NEW YORK, Nov 1, 2006 (Dow Jones Newswires)
Marathon Oil Corp (MRO) expects to detail soon the formal process through which it intends to secure a partner in Canada's rich Athabasca oilsands, company executives said this week.
Marathon wants to move forward in its quest for a Canadian oilsands partner, senior vice president of business development David Roberts said Tuesday in a post-earnings conference call with analysts.
"We're going to make an announcement on the process that we're going to use to get to an end game" in the coming days, Roberts said, adding that Marathon would favor an integrated "reserve-to-products" venture.
"Marathon is well positioned to provide the downstream solution to a number of Canadian providers," Roberts said.
Houston-based Marathon is the fourth-largest U.S.-based integrated oil and gas company and the fifth-largest U.S. refiner. It owns seven refineries in Illinois, Michigan, Ohio, Kentucky, Minnesota, Texas and Louisiana.
Marathon spokeswoman Angelia Graves confirmed the company's near-term intent to detail the process being used to evaluate an arrangement that would link Marathon's refineries to a Canadian oilsands partner, but she declined to specify a timeframe.
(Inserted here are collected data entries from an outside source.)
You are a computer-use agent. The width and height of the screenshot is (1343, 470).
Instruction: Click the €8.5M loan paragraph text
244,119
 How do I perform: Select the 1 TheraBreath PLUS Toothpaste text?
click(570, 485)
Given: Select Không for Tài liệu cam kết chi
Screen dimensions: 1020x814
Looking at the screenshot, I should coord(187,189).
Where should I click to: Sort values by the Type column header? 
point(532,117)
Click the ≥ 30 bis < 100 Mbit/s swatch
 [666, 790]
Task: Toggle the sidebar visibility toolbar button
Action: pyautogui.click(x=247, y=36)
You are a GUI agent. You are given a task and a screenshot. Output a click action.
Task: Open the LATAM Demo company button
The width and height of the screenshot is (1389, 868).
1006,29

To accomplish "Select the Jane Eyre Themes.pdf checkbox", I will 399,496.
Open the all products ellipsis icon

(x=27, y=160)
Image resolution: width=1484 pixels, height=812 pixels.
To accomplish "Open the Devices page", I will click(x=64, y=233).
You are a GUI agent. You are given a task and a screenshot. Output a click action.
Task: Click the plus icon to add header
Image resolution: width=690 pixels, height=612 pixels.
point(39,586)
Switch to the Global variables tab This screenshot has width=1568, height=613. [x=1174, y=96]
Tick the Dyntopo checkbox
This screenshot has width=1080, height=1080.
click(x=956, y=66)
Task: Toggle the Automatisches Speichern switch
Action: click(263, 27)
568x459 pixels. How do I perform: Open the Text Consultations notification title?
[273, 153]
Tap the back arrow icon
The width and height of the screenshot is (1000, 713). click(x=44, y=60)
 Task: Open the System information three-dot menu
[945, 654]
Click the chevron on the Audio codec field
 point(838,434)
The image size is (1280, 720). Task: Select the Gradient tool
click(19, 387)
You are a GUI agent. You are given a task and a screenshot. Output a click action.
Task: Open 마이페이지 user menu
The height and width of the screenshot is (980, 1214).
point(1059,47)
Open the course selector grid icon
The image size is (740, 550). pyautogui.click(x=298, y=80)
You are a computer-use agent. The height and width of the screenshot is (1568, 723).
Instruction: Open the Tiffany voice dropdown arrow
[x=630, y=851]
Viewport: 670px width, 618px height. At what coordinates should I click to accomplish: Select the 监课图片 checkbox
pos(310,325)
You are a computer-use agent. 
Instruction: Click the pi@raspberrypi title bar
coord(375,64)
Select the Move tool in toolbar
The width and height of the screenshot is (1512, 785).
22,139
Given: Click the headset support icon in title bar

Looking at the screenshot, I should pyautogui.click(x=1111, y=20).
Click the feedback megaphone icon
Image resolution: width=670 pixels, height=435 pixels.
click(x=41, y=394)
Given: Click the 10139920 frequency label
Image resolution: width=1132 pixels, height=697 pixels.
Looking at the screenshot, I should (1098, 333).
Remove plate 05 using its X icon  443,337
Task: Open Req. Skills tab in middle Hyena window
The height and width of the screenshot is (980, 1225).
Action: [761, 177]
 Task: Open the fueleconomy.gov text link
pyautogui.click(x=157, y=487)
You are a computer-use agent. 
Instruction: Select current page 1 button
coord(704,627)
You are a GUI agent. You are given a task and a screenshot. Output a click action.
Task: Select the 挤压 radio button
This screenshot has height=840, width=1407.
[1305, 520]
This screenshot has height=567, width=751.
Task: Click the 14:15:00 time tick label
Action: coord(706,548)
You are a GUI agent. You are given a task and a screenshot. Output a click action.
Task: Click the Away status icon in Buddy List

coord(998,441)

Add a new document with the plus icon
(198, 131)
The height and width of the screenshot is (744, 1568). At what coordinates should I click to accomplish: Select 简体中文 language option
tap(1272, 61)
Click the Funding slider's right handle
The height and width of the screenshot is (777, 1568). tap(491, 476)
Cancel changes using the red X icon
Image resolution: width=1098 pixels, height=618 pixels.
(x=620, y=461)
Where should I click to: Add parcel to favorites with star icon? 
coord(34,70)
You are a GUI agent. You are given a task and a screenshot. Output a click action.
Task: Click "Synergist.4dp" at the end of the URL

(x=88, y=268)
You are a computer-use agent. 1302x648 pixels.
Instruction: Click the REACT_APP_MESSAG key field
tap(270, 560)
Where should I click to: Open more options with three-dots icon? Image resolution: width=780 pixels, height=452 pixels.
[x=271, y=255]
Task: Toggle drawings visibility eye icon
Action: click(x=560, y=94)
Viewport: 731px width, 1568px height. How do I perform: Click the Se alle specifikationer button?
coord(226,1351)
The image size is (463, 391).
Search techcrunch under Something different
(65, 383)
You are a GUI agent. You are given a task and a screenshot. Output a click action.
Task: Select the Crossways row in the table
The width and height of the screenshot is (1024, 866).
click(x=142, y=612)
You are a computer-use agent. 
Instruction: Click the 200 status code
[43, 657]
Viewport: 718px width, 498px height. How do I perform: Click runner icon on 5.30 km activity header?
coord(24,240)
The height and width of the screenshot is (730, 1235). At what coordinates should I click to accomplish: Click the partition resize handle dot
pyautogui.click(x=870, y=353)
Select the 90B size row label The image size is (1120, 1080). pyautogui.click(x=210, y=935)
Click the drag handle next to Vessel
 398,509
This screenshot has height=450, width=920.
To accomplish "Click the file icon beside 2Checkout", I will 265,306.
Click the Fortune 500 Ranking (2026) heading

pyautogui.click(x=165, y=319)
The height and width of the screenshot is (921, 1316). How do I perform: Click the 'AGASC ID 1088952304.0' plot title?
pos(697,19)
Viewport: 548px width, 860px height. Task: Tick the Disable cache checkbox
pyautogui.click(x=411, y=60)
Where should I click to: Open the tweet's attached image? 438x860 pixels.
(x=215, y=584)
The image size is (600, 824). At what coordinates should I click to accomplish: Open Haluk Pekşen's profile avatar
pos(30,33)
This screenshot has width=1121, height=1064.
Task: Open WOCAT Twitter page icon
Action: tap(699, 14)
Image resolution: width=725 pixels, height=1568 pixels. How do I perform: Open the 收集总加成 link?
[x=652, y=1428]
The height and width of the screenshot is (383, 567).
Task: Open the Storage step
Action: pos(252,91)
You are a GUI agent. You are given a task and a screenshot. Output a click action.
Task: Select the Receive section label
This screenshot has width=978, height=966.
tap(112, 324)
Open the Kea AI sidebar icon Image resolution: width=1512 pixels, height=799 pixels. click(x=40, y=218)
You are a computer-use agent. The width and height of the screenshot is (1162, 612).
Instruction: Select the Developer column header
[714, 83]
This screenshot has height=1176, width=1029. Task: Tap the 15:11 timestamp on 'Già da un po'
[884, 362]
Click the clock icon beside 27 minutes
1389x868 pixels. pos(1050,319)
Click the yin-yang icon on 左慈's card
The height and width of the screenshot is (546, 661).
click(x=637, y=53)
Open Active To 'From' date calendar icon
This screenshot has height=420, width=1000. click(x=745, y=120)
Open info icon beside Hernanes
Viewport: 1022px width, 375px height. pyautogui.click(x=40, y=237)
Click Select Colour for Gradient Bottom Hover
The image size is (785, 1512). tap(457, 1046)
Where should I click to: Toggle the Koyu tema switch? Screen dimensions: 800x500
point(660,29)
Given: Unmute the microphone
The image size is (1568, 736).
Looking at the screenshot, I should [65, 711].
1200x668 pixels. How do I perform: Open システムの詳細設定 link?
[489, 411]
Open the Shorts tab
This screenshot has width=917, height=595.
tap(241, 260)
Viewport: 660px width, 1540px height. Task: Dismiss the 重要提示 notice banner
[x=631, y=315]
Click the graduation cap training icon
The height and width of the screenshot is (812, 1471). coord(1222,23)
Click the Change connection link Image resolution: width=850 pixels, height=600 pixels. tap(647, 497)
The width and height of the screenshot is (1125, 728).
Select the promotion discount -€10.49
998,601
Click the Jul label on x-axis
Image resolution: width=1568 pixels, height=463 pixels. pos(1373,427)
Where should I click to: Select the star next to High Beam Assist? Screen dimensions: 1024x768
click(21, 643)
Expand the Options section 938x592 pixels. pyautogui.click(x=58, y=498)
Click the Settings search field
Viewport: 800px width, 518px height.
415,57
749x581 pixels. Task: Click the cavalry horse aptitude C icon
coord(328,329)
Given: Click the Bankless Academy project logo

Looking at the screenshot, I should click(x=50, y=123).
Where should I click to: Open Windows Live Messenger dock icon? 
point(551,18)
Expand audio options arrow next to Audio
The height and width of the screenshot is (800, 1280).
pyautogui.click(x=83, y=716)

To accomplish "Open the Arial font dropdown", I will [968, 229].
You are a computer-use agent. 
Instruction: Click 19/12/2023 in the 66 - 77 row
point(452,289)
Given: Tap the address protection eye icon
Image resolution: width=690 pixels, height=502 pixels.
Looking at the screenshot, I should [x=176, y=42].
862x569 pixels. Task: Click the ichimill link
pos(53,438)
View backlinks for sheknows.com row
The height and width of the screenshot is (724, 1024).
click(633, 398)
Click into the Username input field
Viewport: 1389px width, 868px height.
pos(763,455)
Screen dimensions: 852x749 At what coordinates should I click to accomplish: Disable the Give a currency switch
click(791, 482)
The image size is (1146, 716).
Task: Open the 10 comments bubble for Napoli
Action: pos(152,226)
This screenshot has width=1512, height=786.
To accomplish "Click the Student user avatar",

"We see something coming soon that explains the process," she said Wednesday.
Among touted partners is Canadian Natural Resources (CNQ), which Merrill Lynch said is a "logical partner" for Marathon.
The Canadian company's Horizon oilsands project in Alberta contains more than 6 billion recoverable barrels of bitumen, according to the company's Web site. It released third-quarter earnings Wednesday and will host a conference call with analysts at 11 a.m. EST.
"Marathon could bring much-needed capital - Horizon is expected to cost nearly $C11 billion ($9.8 billion) when factoring in multiple phases - access to advantaged refining capacity in PADD II (the Midwest) and a top-tier marketing platform," Merrill Lynch said in a note to clients.
Marathon was rumored to be among the potential partners in talks for an oilsands joint venture with EnCana Corp. (ECA) before the Canadian producer struck a deal with ConocoPhillips (COP) in October.
Roberts, Marathon's senior vice president of business development, told analysts in the third-quarter earnings conference call: "We're going to make an announcement on the process that we're going to use to get to an end game" in the next few days. He added that Marathon would favor an integrated "reserve-to-products" venture.
"Marathon is well positioned to provide the downstream solution to a number of Canadian providers," he said.
Merrill Lynch said that while Marathon indicated many options were under consideration, it would not be surprised if the outcome is similar to ConocoPhillips and EnCana's partnership, whereby "Marathon would stake an ownership claim to 50% of Horizon's production/economics while Canadian Natural Resources would record 50% of the partnership's downstream volumes and related economics".